Recent medical studies have investigated the importance of enteral feeding and the use of feeding pumps for recovering patients unable to feed themselves or gain nourishment and nutrients by natural means. For years it’s been common practice to feed patients through an IV, but studies have shown this modality to be quite insufficient. An increasing number of hospitals and campuses are implementing the use of feeding pumps to provide their patients the essential vitamins, nutrients, elements, amino acids, probiotics, and nourishment patients need in order to survive and make full recoveries.
Dr. Douglas W. Wilmore of the Brigham and Women’s Hospital / Harvard Medical School has pioneered much of the research behind the importance of enteral feeding and feeding pumps. According to an article on WebMD by Jeanie Davis, Dr. Wilmore “states that scientists and physicians are reconsidering the importance of nutrition in patient care. Nasogastric tubes [see below] will be used more and more. ‘It promotes faster healing by stimulating cells in the gastrointestinal tract, thereby boosting immunological defenses,’ says Wilmore. ‘It’s the natural way we are supposed to take food, and it stimulates a number of systems including immunity to keep us healthy.’”
Enteral feeding pumps use feeding tubes to deliver nutrition to patients who cannot obtain such by swallowing.
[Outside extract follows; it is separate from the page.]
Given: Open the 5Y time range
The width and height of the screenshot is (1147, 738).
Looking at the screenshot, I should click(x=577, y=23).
The specific feeding tube used most with feeding pumps is the nasogastric tube. These tubes are inserted into a nostril, into the throat, down the esophagus, and into the stomach. By using a feeding pump, these tubes are able to deliver more than nutrients. They’re used to deliver medications, antibiotics, and to keep the patient sufficiently hydrated.
However, there is a variety of other tubes used with feeding pumps. Another common gastric tube used with feeding pumps is known as the PEG tube, or Percutaneous Endoscopic Gastrostomy tube. This tube is typically placed endoscopically but it’s also common to place the PEG tube surgically through the abdomen. The PEG tube lasts approximately 6 months, making it suitable for long-term use. They are typically used for patients with neurological or anatomic disorders resulting from a stroke, esophageal atresia, tracheoesophageal fistula, and to avoid the risk of aspiration pneumonia. They are also used when patients are malnourished and unable to take food by the mouth in order to maintain their weight.
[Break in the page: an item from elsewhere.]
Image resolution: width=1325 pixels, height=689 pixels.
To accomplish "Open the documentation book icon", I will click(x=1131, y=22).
Another common tube used with enteral feeding pumps is the jejunostomy tube. These tubes are similar to gastric tubes but they generally have a finer bore and smaller diameter. They are also surgically inserted into the jejunum – a portion of the small intestine – instead of the stomach. They are used when the upper GI tract must be completely bypassed.
A less common tube used with feeding pumps is known as the esophagostomy tube. This tube is inserted into the esophagus through an incision in the side of the neck, and then threaded into the stomach. However, this modality is commonly used by veterinarians to feed animals with jaw injuries. Nonetheless, this proves the importance of feeding pumps in other fields of medicine.
The importance of feeding pumps and enteral feeding will continue to garner attention. Dr. Wilmore stated, “Before patients go into surgery, chemotherapy, or other medical procedures, their nutritional status will get greater consideration. Supplements will be given beforehand to get patients into optimal shape, before stress is placed on their bodies and immune system. We'll use nutrients and drugs to optimize the body's ability to repair and heal from surgery."